Trump on Wednesday vowed to intervene in the lawsuit though he did not provide details on the nature of the intervention including whether it would be by presidential campaign or the U.S. Justice Department. Efforts in the courts on behalf of Trump challenging the election results so far have failed.
Writing on Twitter, Trump said, “We will be INTERVENING in the Texas (plus many other states) case. This is the big one. Our Country needs a victory!”
The lawsuit, announced on Tuesday by the Republican attorney general of Texas Ken Paxton, targeted four states that Trump lost to Biden after winning them in the 2016 election. Trump has falsely claimed he won re-election and has made baseless allegations of widespread voting fraud. Election officials at the state level have said they have found no evidence of such fraud.
Election law experts have said the Texas lawsuit stands little chance of success and lacks legal merit.
In addition to Missouri, the states joining Texas were: Alabama, Arkansas, Florida, Indiana, Kansas, Louisiana, Mississippi, Montana, Nebraska, North Dakota, Oklahoma, South Carolina, South Dakota, Tennessee, Utah and West Virginia.

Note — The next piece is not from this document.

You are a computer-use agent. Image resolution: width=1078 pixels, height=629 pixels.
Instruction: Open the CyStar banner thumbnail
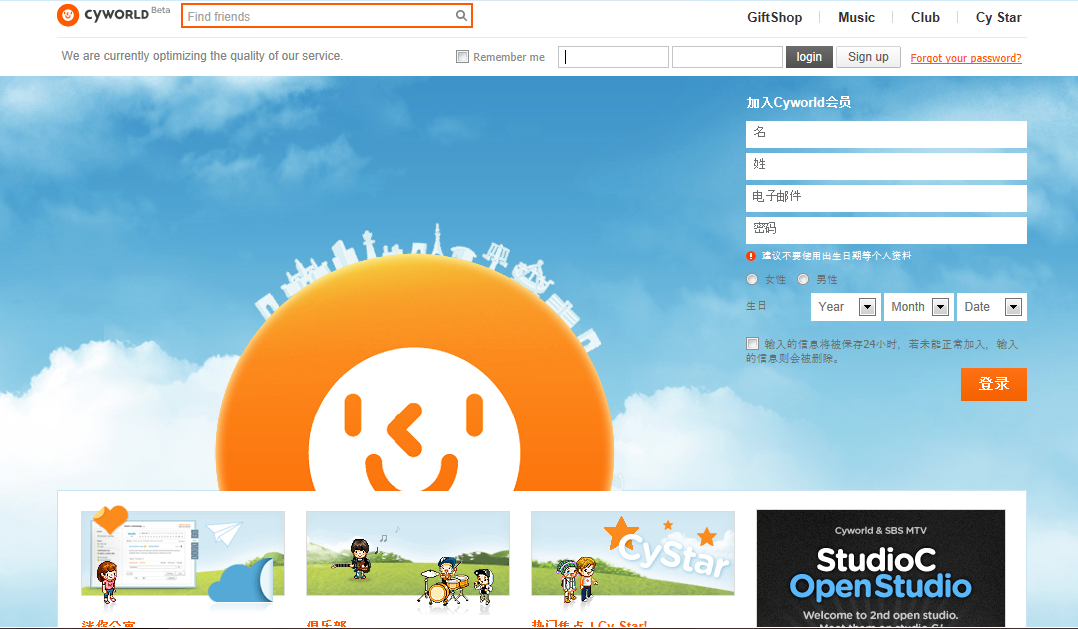coord(633,557)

All of the states were represented by Republican officials in the filing. All but three of the states have Republican governors.
Officials from Georgia, Michigan, Pennsylvania and Wisconsin have called the lawsuit a reckless attack on democracy. It was filed directly with the Supreme Court rather than with a lower court, as is permitted for certain litigation between states.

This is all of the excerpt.